EXTRACTED DATA START
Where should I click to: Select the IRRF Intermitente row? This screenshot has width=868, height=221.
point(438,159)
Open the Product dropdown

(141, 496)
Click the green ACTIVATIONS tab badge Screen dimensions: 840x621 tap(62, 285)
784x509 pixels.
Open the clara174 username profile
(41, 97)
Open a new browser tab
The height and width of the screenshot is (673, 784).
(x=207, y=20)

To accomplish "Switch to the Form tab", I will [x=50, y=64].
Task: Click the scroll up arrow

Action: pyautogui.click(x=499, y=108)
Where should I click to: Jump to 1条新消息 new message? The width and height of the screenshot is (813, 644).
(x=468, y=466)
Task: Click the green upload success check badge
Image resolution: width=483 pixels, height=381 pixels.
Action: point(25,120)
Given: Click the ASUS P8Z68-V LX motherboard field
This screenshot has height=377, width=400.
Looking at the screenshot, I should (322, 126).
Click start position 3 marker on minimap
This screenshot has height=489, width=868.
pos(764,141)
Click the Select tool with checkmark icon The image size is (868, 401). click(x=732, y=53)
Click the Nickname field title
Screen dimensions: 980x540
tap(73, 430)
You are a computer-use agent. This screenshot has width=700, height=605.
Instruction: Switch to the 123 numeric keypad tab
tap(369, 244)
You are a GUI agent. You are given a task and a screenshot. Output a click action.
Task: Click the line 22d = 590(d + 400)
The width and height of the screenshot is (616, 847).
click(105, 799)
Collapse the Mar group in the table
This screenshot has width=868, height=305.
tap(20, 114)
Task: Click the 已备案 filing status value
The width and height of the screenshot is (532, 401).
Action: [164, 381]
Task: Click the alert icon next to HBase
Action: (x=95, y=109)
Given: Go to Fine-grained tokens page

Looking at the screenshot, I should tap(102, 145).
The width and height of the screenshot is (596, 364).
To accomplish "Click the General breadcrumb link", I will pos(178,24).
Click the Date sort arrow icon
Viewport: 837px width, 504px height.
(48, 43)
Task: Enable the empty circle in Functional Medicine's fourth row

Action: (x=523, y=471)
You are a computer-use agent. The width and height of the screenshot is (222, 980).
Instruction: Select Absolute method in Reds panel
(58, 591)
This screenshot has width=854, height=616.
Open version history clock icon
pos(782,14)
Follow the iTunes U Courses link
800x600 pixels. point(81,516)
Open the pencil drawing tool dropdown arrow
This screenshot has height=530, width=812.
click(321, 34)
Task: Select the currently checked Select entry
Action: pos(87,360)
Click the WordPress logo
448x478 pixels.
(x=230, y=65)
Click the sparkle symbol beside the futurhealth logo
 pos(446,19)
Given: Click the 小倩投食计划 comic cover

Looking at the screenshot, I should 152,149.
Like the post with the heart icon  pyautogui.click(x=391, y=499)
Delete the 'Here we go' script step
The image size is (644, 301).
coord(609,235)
EXTRACTED DATA END
• **WHAT YOU HAVE TO DO**
The answer must be the full listing, repeated exactly.

• **RESULT BELOW**
Where should I click to: Select the IRRF Intermitente row? This screenshot has width=868, height=221.
point(438,159)
Open the Product dropdown

(141, 496)
Click the green ACTIVATIONS tab badge Screen dimensions: 840x621 tap(62, 285)
784x509 pixels.
Open the clara174 username profile
(41, 97)
Open a new browser tab
The height and width of the screenshot is (673, 784).
(x=207, y=20)

To accomplish "Switch to the Form tab", I will [x=50, y=64].
Task: Click the scroll up arrow

Action: pyautogui.click(x=499, y=108)
Where should I click to: Jump to 1条新消息 new message? The width and height of the screenshot is (813, 644).
(x=468, y=466)
Task: Click the green upload success check badge
Image resolution: width=483 pixels, height=381 pixels.
Action: point(25,120)
Given: Click the ASUS P8Z68-V LX motherboard field
This screenshot has height=377, width=400.
Looking at the screenshot, I should (322, 126).
Click start position 3 marker on minimap
This screenshot has height=489, width=868.
pos(764,141)
Click the Select tool with checkmark icon The image size is (868, 401). click(x=732, y=53)
Click the Nickname field title
Screen dimensions: 980x540
tap(73, 430)
You are a computer-use agent. This screenshot has width=700, height=605.
Instruction: Switch to the 123 numeric keypad tab
tap(369, 244)
You are a GUI agent. You are given a task and a screenshot. Output a click action.
Task: Click the line 22d = 590(d + 400)
The width and height of the screenshot is (616, 847).
click(105, 799)
Collapse the Mar group in the table
This screenshot has width=868, height=305.
tap(20, 114)
Task: Click the 已备案 filing status value
The width and height of the screenshot is (532, 401).
Action: [164, 381]
Task: Click the alert icon next to HBase
Action: (x=95, y=109)
Given: Go to Fine-grained tokens page

Looking at the screenshot, I should tap(102, 145).
The width and height of the screenshot is (596, 364).
To accomplish "Click the General breadcrumb link", I will pos(178,24).
Click the Date sort arrow icon
Viewport: 837px width, 504px height.
(48, 43)
Task: Enable the empty circle in Functional Medicine's fourth row

Action: (x=523, y=471)
You are a computer-use agent. The width and height of the screenshot is (222, 980).
Instruction: Select Absolute method in Reds panel
(58, 591)
This screenshot has width=854, height=616.
Open version history clock icon
pos(782,14)
Follow the iTunes U Courses link
800x600 pixels. point(81,516)
Open the pencil drawing tool dropdown arrow
This screenshot has height=530, width=812.
click(321, 34)
Task: Select the currently checked Select entry
Action: pos(87,360)
Click the WordPress logo
448x478 pixels.
(x=230, y=65)
Click the sparkle symbol beside the futurhealth logo
 pos(446,19)
Given: Click the 小倩投食计划 comic cover

Looking at the screenshot, I should 152,149.
Like the post with the heart icon  pyautogui.click(x=391, y=499)
Delete the 'Here we go' script step
The image size is (644, 301).
coord(609,235)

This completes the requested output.